Source data:
[START]
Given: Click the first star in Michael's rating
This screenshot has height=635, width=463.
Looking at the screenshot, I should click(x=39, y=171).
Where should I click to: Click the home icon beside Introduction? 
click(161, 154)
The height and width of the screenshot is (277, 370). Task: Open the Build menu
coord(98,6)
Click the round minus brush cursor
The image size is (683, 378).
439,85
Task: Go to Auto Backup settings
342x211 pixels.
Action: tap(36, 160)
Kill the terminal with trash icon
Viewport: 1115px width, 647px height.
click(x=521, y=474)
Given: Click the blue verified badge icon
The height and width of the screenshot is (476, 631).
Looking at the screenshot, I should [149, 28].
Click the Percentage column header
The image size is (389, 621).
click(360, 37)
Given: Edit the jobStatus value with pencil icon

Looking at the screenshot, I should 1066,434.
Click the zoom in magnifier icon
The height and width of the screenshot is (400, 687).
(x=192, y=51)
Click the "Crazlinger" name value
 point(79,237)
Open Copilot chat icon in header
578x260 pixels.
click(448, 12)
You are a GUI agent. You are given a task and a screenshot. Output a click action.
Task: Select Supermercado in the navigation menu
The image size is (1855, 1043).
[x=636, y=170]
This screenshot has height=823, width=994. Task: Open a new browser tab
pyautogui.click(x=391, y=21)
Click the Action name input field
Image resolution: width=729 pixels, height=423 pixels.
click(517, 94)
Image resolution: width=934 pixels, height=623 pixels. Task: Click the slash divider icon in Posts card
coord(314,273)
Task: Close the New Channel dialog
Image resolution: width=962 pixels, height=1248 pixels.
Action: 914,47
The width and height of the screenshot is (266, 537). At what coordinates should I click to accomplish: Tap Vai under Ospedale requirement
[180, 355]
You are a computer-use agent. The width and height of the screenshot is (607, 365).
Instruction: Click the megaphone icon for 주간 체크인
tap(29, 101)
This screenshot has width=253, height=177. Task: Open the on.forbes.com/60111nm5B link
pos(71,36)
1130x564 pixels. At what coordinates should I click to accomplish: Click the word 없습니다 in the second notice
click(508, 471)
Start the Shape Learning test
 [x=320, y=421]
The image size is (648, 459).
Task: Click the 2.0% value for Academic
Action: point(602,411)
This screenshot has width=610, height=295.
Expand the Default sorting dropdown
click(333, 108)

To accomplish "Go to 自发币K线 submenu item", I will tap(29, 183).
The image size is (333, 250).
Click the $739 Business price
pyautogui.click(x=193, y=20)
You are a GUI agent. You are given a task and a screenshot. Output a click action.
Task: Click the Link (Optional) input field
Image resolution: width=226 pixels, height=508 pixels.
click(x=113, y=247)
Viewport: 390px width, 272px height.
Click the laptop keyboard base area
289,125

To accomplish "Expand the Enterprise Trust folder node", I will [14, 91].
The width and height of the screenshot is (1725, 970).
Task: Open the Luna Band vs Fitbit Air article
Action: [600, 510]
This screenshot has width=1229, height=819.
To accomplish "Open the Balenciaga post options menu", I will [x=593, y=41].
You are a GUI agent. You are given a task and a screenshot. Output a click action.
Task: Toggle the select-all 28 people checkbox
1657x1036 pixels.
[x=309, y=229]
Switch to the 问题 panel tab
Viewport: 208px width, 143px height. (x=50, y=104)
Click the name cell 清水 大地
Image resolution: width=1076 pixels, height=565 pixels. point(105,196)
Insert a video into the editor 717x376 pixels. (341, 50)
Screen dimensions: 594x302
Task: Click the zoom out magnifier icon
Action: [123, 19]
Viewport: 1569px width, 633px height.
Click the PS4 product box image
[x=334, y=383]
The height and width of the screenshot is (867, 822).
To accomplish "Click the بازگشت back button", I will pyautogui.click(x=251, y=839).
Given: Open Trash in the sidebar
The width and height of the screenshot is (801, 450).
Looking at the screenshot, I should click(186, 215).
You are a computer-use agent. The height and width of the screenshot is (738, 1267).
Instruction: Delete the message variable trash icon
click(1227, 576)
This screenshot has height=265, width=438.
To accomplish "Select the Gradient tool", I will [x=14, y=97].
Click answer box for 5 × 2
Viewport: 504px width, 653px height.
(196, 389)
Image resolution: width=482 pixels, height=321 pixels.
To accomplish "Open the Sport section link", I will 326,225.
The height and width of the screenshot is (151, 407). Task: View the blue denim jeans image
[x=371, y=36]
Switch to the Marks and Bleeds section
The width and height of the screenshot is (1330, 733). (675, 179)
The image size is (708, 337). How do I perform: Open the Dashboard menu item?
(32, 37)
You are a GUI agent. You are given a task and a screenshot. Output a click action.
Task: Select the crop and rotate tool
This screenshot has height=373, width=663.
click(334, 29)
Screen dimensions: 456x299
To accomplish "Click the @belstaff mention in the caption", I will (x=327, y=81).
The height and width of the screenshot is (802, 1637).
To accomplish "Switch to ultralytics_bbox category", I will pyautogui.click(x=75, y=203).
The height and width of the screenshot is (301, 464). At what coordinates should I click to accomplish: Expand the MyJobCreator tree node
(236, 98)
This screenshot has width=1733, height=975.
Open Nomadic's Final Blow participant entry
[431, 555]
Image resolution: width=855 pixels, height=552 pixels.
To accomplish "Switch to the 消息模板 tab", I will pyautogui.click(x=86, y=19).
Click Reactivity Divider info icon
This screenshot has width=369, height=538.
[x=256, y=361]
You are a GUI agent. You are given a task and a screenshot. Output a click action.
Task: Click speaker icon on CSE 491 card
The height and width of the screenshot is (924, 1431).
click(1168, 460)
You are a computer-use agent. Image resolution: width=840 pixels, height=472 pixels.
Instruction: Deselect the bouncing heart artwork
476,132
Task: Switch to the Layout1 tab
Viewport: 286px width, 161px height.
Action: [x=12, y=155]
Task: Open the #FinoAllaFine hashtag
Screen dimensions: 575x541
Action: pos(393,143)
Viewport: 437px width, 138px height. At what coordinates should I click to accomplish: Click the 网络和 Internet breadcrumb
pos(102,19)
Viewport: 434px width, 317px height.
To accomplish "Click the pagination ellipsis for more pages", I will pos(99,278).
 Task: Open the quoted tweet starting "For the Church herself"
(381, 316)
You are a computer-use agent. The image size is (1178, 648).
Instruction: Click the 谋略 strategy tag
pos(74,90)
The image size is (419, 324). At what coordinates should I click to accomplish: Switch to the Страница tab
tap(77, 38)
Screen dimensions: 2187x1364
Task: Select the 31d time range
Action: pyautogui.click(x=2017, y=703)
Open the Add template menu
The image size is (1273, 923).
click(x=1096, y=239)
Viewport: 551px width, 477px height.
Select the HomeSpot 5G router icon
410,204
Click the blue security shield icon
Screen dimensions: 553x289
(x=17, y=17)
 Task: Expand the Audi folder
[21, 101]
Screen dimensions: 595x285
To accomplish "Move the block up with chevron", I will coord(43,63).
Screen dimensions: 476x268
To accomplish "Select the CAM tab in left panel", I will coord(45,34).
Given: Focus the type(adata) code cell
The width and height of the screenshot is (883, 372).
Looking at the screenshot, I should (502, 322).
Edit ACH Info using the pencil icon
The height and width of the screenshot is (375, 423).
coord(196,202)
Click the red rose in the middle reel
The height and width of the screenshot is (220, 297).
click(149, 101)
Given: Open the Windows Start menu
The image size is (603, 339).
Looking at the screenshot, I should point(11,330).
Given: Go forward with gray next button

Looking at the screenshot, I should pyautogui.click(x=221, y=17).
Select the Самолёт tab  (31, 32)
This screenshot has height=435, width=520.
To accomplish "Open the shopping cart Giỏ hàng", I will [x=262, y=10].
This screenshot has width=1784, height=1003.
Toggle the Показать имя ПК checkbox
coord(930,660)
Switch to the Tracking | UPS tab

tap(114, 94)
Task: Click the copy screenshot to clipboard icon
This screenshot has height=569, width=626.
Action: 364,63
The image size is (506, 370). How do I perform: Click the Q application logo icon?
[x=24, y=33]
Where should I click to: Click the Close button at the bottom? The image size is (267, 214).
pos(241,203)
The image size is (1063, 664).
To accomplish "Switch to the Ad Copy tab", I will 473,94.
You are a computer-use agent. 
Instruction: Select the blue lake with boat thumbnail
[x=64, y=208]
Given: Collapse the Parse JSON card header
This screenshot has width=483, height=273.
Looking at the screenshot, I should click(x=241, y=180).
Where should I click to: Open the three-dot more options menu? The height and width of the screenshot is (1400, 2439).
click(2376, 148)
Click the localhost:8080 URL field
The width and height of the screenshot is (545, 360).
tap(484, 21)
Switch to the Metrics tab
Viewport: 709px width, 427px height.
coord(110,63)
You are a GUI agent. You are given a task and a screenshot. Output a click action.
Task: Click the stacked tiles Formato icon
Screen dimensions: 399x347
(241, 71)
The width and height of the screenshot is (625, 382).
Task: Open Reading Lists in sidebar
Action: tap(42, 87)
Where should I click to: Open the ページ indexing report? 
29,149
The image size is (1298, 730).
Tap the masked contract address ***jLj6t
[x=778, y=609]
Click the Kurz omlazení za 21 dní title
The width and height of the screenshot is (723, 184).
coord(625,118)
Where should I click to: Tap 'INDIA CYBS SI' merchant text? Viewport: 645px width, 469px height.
[END]
Challenge: Render everything in the listing from the line containing "Viewport: 390px width, 272px height." down to the line containing "Action: [600, 510]" as a JSON list of strings, with one string per line and blank lines omitted.

Task answer:
[
  "Viewport: 390px width, 272px height.",
  "Click the laptop keyboard base area",
  "289,125",
  "To accomplish \"Expand the Enterprise Trust folder node\", I will [14, 91].",
  "The width and height of the screenshot is (1725, 970).",
  "Task: Open the Luna Band vs Fitbit Air article",
  "Action: [600, 510]"
]